Peters H A, Croft W A, Woolson E A, Darcey B A, Olson M A
JAMA. 1984 May 11;251(18):2393-6.
All eight members of a rural Wisconsin family experienced recurring neurological and medical illness over three years, especially during the winter months. Arsenic, in concentrations of 12 to 87 ppm, was noted in the hair of the mother and father, and analysis of hair and fingernails of all family members demonstrated pathological levels of arsenic.

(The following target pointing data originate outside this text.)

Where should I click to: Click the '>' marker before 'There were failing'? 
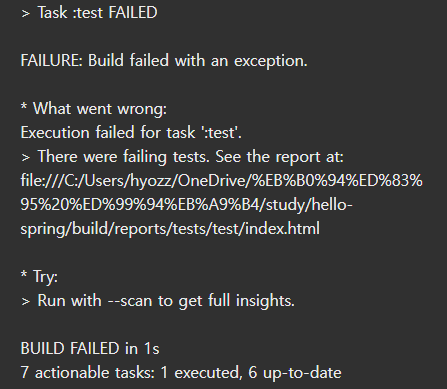coord(25,158)
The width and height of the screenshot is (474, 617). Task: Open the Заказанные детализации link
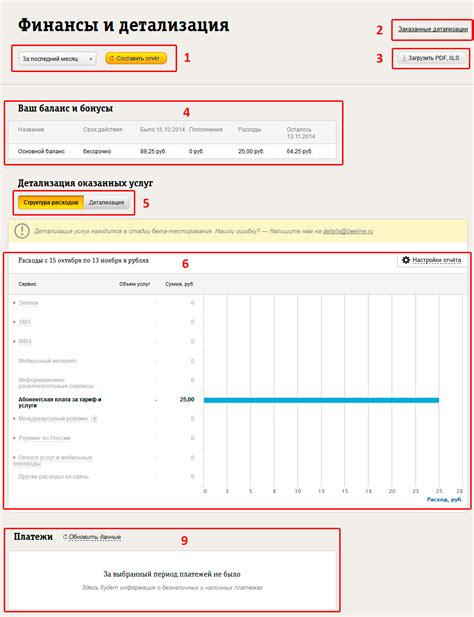point(433,29)
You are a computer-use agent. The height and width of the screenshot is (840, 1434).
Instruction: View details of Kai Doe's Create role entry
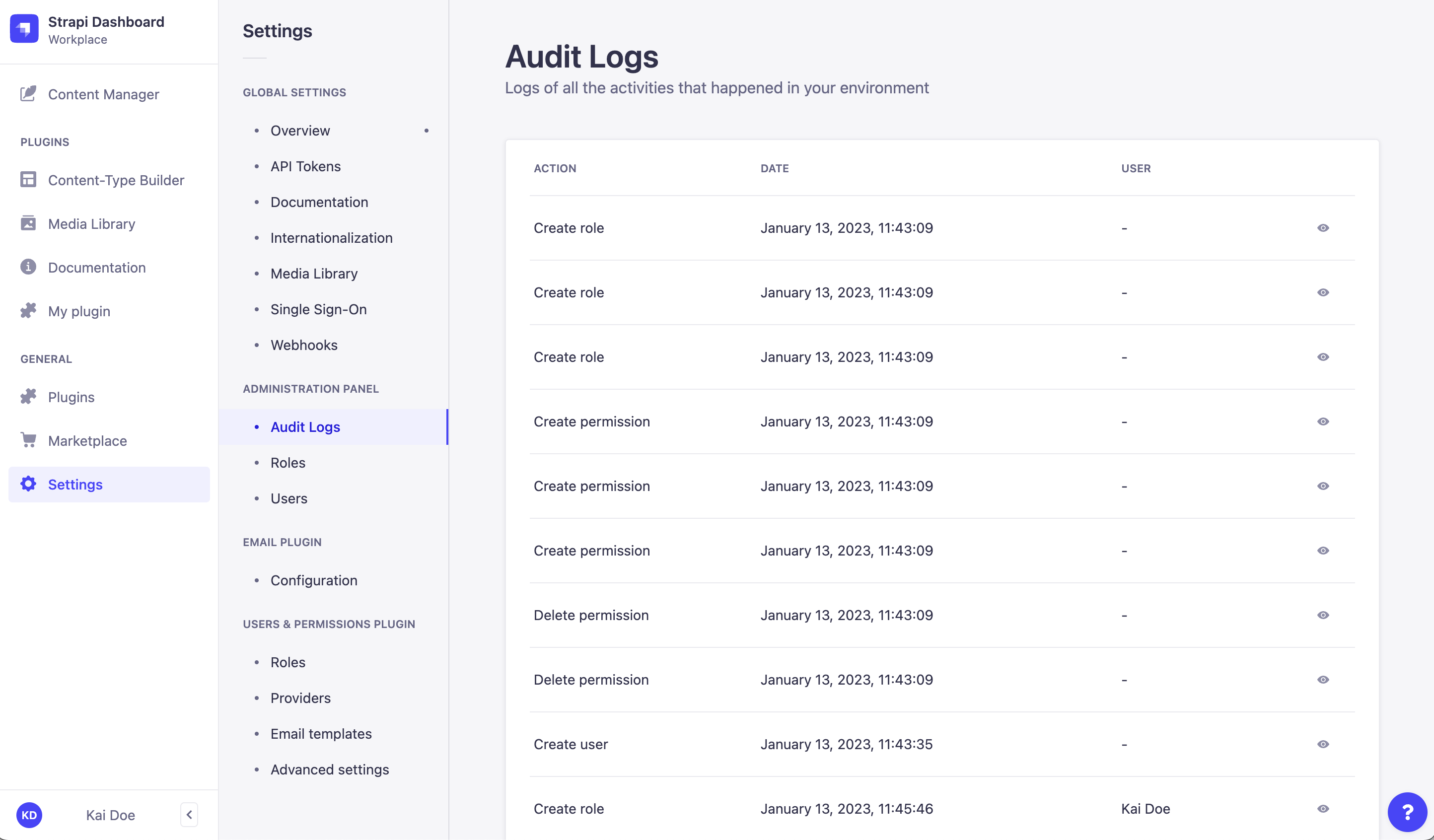click(x=1323, y=809)
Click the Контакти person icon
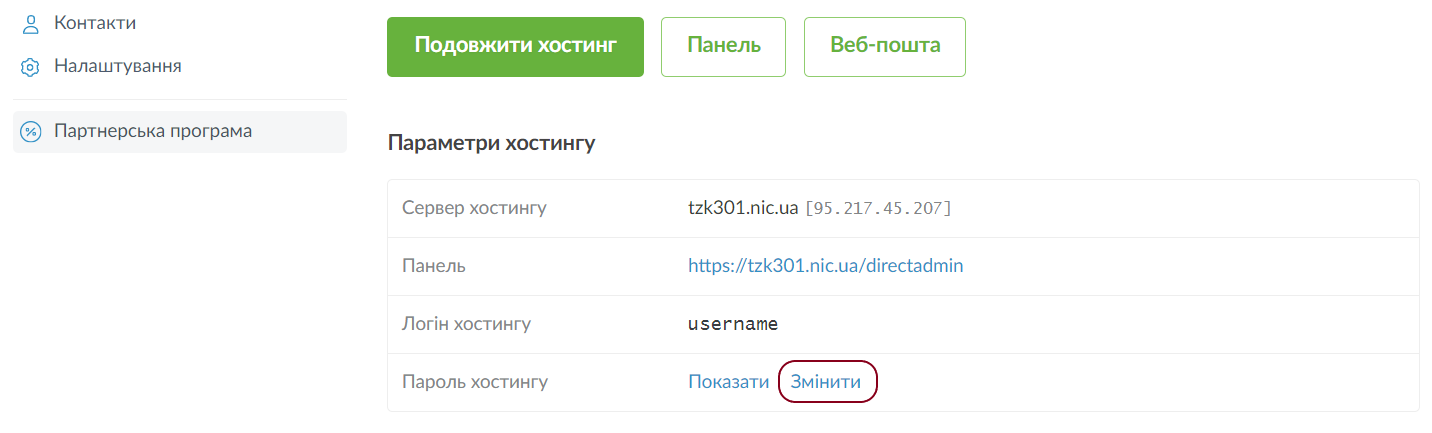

For four years the five-room home had been heated with a small wood stove in which outdoor or marine plywood and wood remnants had been preferentially burned. Stove ashes that contained more than 1,000 ppm of arsenic contaminated the living area, and the ratio of copper, chromium, and arsenic pentoxide in this ash matched the ratio used in the chromium-copper-arsenate-treated wood.
威斯康星州一个乡村家庭的所有八名成员在三年多的时间里反复出现神经和健康问题,尤其是在冬季。在父母的头发中检测到砷,浓度为12至87 ppm,对所有家庭成员的头发和指甲分析显示砷含量达到病理水平。四年来,这个五居室的房子一直用一个小柴炉取暖,其中优先燃烧的是户外或船用胶合板以及木材残余物。含有超过1000 ppm砷的炉灰污染了居住区域,这种炉灰中铜、铬和五氧化二砷的比例与经铬酸铜砷酸盐处理的木材中使用的比例相符。